Our government has given themselves the luxury of five years to replace the BPS with other schemes, but this process is being overtaken by current events. They are at least 18 months behind the curve, which is the lead time farmers need to plan their forward cropping, so they must accelerate this process now. They cannot ignore the focus that the war has brought upon the need to guarantee UK food production.
The UK grain market follows the Chicago and French futures; mostly up but sometimes down. Some have tried to introduce the weather as a competing bullish factor with the war, but personally I cannot see anything dramatic anywhere in the world which we have not seen before at this time of year.
The “weather stories” usually sort themselves out, but granted we have a long way to go to harvest. Some of our Hampshire and Wiltshire farmers are telling me that their farms are looking as good as they ever have at this time of year; both winter and spring crops.
I forecast some months back that even without the war the UK was on track to run out of wheat and barley before harvest starts. So the first imports of new crop from France will be eagerly awaited. In the case of wheat, that should mean prices staying firm through July and probably up to the first week of August. In theory, the French should have winter barley available in July, so there is more risk in holding feed barley, but the difference between old and new crop has narrowed, with new crop appreciating over the past month.
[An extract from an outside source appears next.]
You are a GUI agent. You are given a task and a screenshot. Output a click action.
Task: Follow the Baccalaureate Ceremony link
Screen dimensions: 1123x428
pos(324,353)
The war grinds on, but more slowly, as Russia seems content to consolidate what it has gained since 2014 in the east and now the south of Ukraine. With no quick resolution, the rest of the grain trading world has got on to arrange alternative supply chains or more creative ways of continuing to export grain from both Ukraine and Russia.
Ukrainian wheat and maize has been accommodated as “bed and breakfast” to be able to pass through neighboring countries like Romania, Bulgaria and Poland to access Baltic ports. Likewise, shipment by train has continued to the EU. Russia has continued to ship wherever it can. Only Russian-bound ships can operate (because no one else can obtain marine insurance) to those countries where sanctions don’t apply.
We must not forget that both Russia and the Ukraine have to ship a huge portion of their crop in July/August and September/October as they never did have the storage infrastructure and were always short of hard currency. Now Ukraine may have no large surplus this year and might anyway retain what they produce for themselves. Russia is different; they are talking of a wheat surplus of up to 40 million tonnes! They can export it still ok, but the question is over who will buy it?
At present we have record high forward prices for every cereal and oilseed. I don’t want to spoil the bullish fun, but what if Russia decided to dump its potential wheat surplus onto someone who would deal with them, like China? Notwithstanding the latest Covid-19 outbreak, China is still regarded as the big open mouth of demand in the world.
Maybe just to frustrate our Western markets, Russia could agree to take China out of the world wheat market by undercutting the unsanctioned market. If that were to happen – and subject to the rest of us having normal harvests – that could be very detrimental to our forward prices.
So don’t be too greedy; keep selling small amounts into this record forward market and one day you will be right. I remind you of the old Chinese proverb – “He who rides a tiger dare not get off”; because the tiger will eat him! At some point you will have to get off and sell something.